» Task prompt:
Your reply should reproduce all the data below exactly while excluding the pictures.

» Provided data:
==================================================
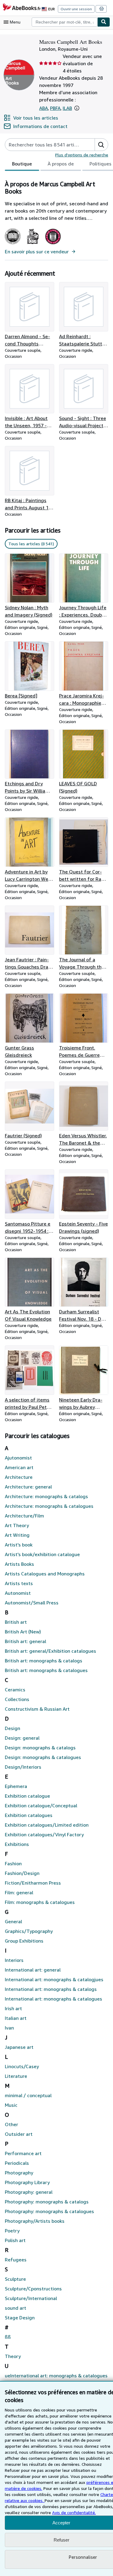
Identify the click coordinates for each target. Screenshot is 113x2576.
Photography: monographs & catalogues (49, 2211)
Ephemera (16, 1786)
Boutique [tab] (22, 164)
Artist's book (19, 1545)
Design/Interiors (23, 1767)
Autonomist (18, 1593)
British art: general (25, 1641)
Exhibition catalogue (27, 1796)
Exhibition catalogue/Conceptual (41, 1805)
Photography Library (27, 2182)
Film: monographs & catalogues (40, 1902)
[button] (77, 108)
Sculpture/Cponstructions (33, 2289)
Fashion (13, 1863)
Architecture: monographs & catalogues (49, 1506)
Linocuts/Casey (22, 2066)
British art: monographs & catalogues (46, 1670)
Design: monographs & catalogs (40, 1748)
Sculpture (15, 2279)
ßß (8, 2337)
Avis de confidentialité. (74, 2512)
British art (16, 1622)
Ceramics (15, 1690)
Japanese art (19, 2047)
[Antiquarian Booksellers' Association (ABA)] (12, 244)
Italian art (16, 2018)
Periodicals (17, 2163)
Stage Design (20, 2318)
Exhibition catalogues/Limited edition (47, 1825)
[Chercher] (104, 22)
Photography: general (28, 2192)
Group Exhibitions (24, 1941)
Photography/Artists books (34, 2221)
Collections (17, 1699)
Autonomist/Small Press (31, 1603)
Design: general (22, 1738)
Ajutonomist (18, 1458)
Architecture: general (28, 1487)
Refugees (16, 2260)
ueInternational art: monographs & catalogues (56, 2376)
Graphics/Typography (29, 1931)
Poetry (12, 2231)
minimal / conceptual (28, 2095)
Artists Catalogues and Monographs (45, 1574)
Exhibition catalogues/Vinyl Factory (44, 1834)
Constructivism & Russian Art (37, 1709)
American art (19, 1467)
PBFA (55, 108)
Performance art (23, 2153)
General (13, 1921)
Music (11, 2105)
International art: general (33, 1970)
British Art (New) (23, 1632)
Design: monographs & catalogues (43, 1757)
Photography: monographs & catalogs (47, 2202)
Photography (19, 2173)
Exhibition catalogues (28, 1815)
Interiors (14, 1960)
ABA (43, 108)
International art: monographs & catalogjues (54, 1979)
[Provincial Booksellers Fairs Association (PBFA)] (32, 244)
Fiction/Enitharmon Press (33, 1883)
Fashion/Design (22, 1873)
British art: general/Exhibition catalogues (50, 1651)
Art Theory (17, 1525)
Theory (13, 2356)
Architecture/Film (24, 1516)
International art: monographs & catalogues (53, 1999)
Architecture (19, 1477)
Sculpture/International (31, 2298)
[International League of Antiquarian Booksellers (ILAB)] (53, 244)
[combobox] (64, 22)
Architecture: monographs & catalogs (46, 1496)
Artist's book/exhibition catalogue (42, 1554)
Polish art (15, 2240)
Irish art (13, 2008)
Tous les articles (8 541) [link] (31, 543)
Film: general (19, 1892)
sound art (15, 2308)
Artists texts (19, 1583)
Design (12, 1728)
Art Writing (17, 1535)
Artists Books (19, 1564)
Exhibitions (17, 1844)
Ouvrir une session (76, 9)
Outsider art (19, 2134)
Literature (16, 2076)
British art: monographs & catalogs (43, 1661)
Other (11, 2124)
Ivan (9, 2028)
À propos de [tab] (61, 164)
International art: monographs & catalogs (51, 1989)
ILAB (67, 108)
==================================================
» Solved exercise:
Identify the click coordinates for each target. Screenshot is 113x2576.
Photography: monographs & catalogues (49, 2211)
Ephemera (16, 1786)
Boutique [tab] (22, 164)
Artist's book (19, 1545)
Design/Interiors (23, 1767)
Autonomist (18, 1593)
British art: general (25, 1641)
Exhibition catalogue (27, 1796)
Exhibition catalogue/Conceptual (41, 1805)
Photography Library (27, 2182)
Film: monographs & catalogues (40, 1902)
[button] (77, 108)
Sculpture/Cponstructions (33, 2289)
Fashion (13, 1863)
Architecture: monographs & catalogues (49, 1506)
Linocuts/Casey (22, 2066)
British art: monographs & catalogues (46, 1670)
Design: monographs & catalogs (40, 1748)
Sculpture (15, 2279)
ßß (8, 2337)
Avis de confidentialité. (74, 2512)
British art (16, 1622)
Ceramics (15, 1690)
Japanese art (19, 2047)
[Antiquarian Booksellers' Association (ABA)] (12, 244)
Italian art (16, 2018)
Periodicals (17, 2163)
Stage Design (20, 2318)
Exhibition catalogues/Limited edition (47, 1825)
[Chercher] (104, 22)
Photography: general (28, 2192)
Group Exhibitions (24, 1941)
Photography/Artists books (34, 2221)
Collections (17, 1699)
Autonomist/Small Press (31, 1603)
Design: general (22, 1738)
Ajutonomist (18, 1458)
Architecture: general (28, 1487)
Refugees (16, 2260)
ueInternational art: monographs & catalogues (56, 2376)
Graphics/Typography (29, 1931)
Poetry (12, 2231)
minimal / conceptual (28, 2095)
Artists Catalogues and Monographs (45, 1574)
Exhibition catalogues/Vinyl Factory (44, 1834)
Constructivism & Russian Art (37, 1709)
American art (19, 1467)
PBFA (55, 108)
Performance art (23, 2153)
General (13, 1921)
Music (11, 2105)
International art: general (33, 1970)
British Art (New) (23, 1632)
Design: monographs & catalogues (43, 1757)
Photography: monographs & catalogs (47, 2202)
Photography (19, 2173)
Exhibition catalogues (28, 1815)
Interiors (14, 1960)
ABA (43, 108)
International art: monographs & catalogjues (54, 1979)
[Provincial Booksellers Fairs Association (PBFA)] (32, 244)
Fiction/Enitharmon Press (33, 1883)
Fashion/Design (22, 1873)
British art: general/Exhibition catalogues (50, 1651)
Art Theory (17, 1525)
Theory (13, 2356)
Architecture/Film (24, 1516)
International art: monographs & catalogues (53, 1999)
Architecture (19, 1477)
Sculpture/International (31, 2298)
[International League of Antiquarian Booksellers (ILAB)] (53, 244)
[combobox] (64, 22)
Architecture: monographs & catalogs (46, 1496)
Artist's book/exhibition catalogue (42, 1554)
Polish art (15, 2240)
Irish art (13, 2008)
Tous les articles (8 541) [link] (31, 543)
Film: general (19, 1892)
sound art (15, 2308)
Artists texts (19, 1583)
Design (12, 1728)
Art Writing (17, 1535)
Artists Books (19, 1564)
Exhibitions (17, 1844)
Ouvrir une session (76, 9)
Outsider art (19, 2134)
Literature (16, 2076)
British art: monographs & catalogs (43, 1661)
Other (11, 2124)
Ivan (9, 2028)
À propos de [tab] (61, 164)
International art: monographs & catalogs (51, 1989)
ILAB (67, 108)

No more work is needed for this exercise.